• [Task to carry out] Consider the records below. How many of their lines include the word "chart"? State the number and nothing else.

(Stored items)
━━━━━━━━━━━━━━━━━━━━━━━━━━━━━━
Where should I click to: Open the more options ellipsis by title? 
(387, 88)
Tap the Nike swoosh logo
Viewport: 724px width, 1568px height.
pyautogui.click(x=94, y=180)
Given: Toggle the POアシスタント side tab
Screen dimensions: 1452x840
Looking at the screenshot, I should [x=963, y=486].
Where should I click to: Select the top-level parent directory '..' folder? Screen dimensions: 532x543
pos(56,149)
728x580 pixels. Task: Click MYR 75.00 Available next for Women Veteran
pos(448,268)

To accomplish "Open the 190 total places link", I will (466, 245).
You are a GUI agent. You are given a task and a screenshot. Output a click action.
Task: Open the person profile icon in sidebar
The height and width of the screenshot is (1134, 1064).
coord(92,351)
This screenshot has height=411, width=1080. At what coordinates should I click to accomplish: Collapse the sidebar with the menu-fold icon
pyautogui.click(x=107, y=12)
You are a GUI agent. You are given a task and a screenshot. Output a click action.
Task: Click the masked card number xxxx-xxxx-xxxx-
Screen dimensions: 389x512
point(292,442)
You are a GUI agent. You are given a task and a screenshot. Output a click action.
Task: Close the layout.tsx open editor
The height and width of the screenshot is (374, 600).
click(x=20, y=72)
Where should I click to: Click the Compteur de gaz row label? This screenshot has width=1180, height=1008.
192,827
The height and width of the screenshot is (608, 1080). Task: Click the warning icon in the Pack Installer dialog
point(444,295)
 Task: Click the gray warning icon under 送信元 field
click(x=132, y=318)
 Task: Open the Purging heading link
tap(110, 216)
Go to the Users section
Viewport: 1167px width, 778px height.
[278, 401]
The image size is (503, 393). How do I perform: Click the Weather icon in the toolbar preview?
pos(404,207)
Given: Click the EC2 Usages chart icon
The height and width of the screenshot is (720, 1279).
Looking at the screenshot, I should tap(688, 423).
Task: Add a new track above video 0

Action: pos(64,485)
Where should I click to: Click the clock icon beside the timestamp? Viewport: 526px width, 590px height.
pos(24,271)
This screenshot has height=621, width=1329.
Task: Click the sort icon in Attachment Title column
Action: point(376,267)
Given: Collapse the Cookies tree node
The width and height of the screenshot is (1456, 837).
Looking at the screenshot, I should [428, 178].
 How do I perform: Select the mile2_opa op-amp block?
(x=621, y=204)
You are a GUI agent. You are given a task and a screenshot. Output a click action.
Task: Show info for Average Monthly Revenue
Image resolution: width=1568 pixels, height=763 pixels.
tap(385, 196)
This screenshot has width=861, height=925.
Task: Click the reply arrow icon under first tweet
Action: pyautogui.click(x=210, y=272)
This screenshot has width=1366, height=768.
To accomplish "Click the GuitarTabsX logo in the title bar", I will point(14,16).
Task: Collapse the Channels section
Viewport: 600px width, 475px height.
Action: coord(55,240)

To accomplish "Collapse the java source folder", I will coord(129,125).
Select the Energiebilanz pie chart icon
━━━━━━━━━━━━━━━━━━━━━━━━━━━━━━
• [Solution to this task] 2